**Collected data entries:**
· · ·

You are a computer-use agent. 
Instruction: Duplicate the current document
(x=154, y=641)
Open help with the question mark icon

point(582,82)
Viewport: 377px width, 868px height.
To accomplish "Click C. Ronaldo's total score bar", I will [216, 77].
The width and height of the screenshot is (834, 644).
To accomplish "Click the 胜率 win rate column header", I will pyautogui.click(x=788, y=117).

· · ·

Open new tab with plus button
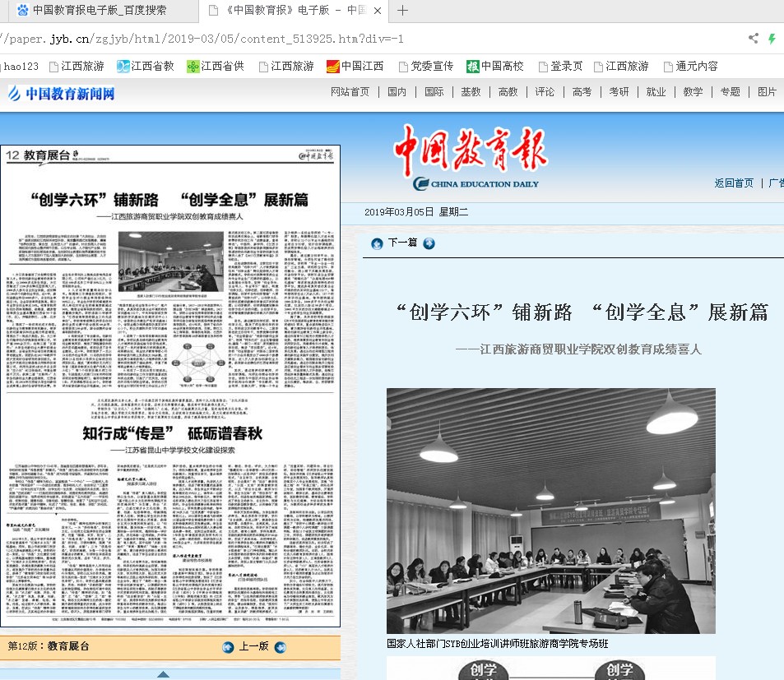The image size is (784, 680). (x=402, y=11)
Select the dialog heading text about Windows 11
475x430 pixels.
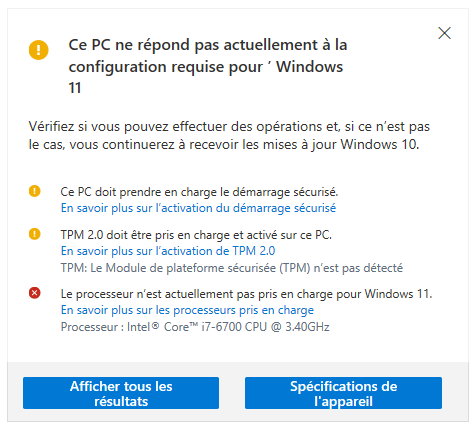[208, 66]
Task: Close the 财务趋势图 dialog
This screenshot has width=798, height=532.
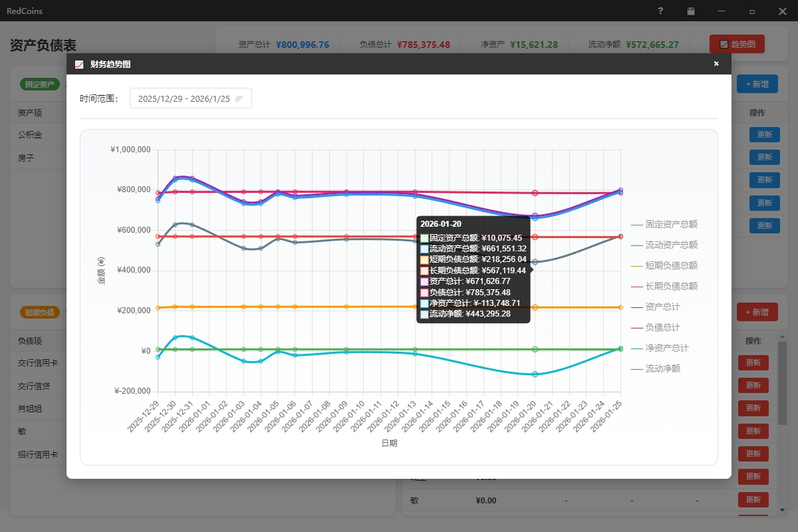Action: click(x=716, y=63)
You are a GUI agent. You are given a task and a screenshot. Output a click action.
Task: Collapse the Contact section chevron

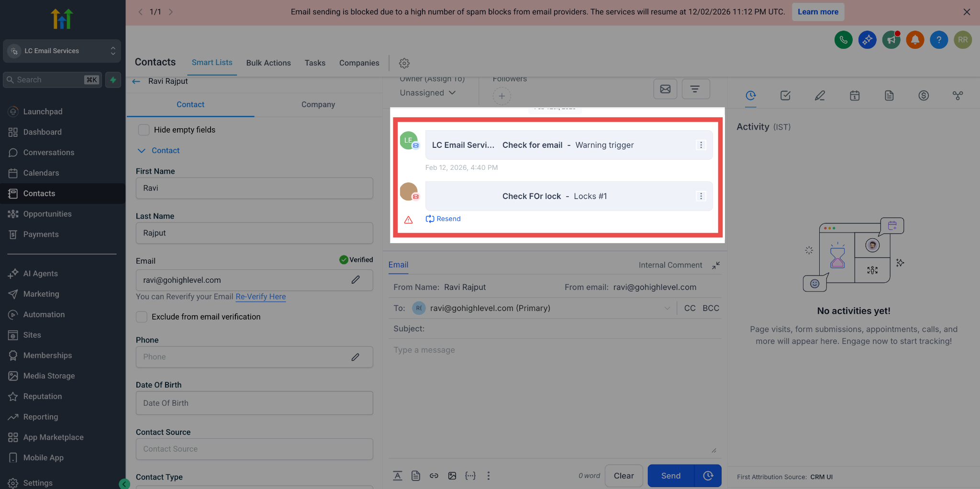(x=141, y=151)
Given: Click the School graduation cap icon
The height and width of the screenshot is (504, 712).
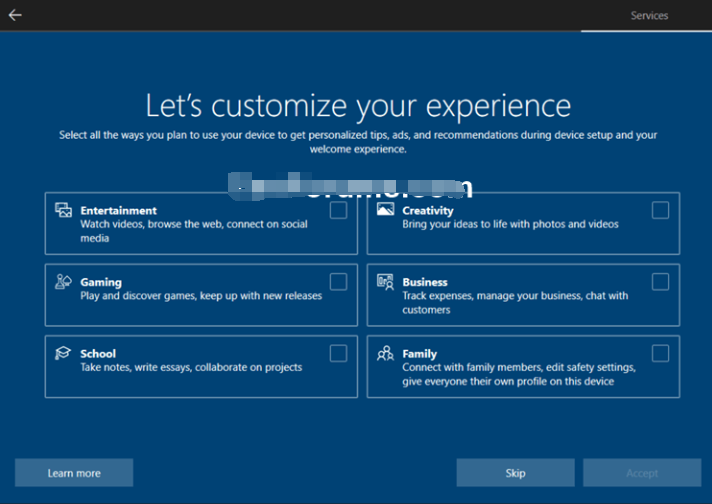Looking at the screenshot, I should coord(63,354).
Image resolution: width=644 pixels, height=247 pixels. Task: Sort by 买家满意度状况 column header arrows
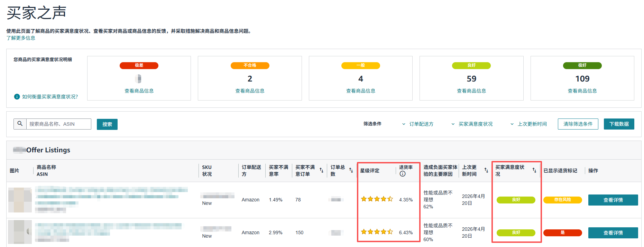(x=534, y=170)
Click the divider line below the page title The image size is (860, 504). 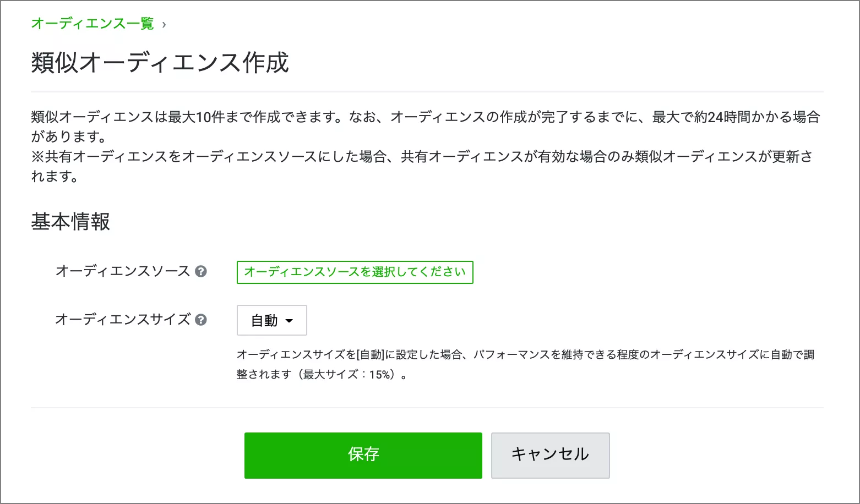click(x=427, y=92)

· · ·

**What needs to be done:**
Look through the records and give only the number of lines where the string "accomplish" appears.

**Result:**
2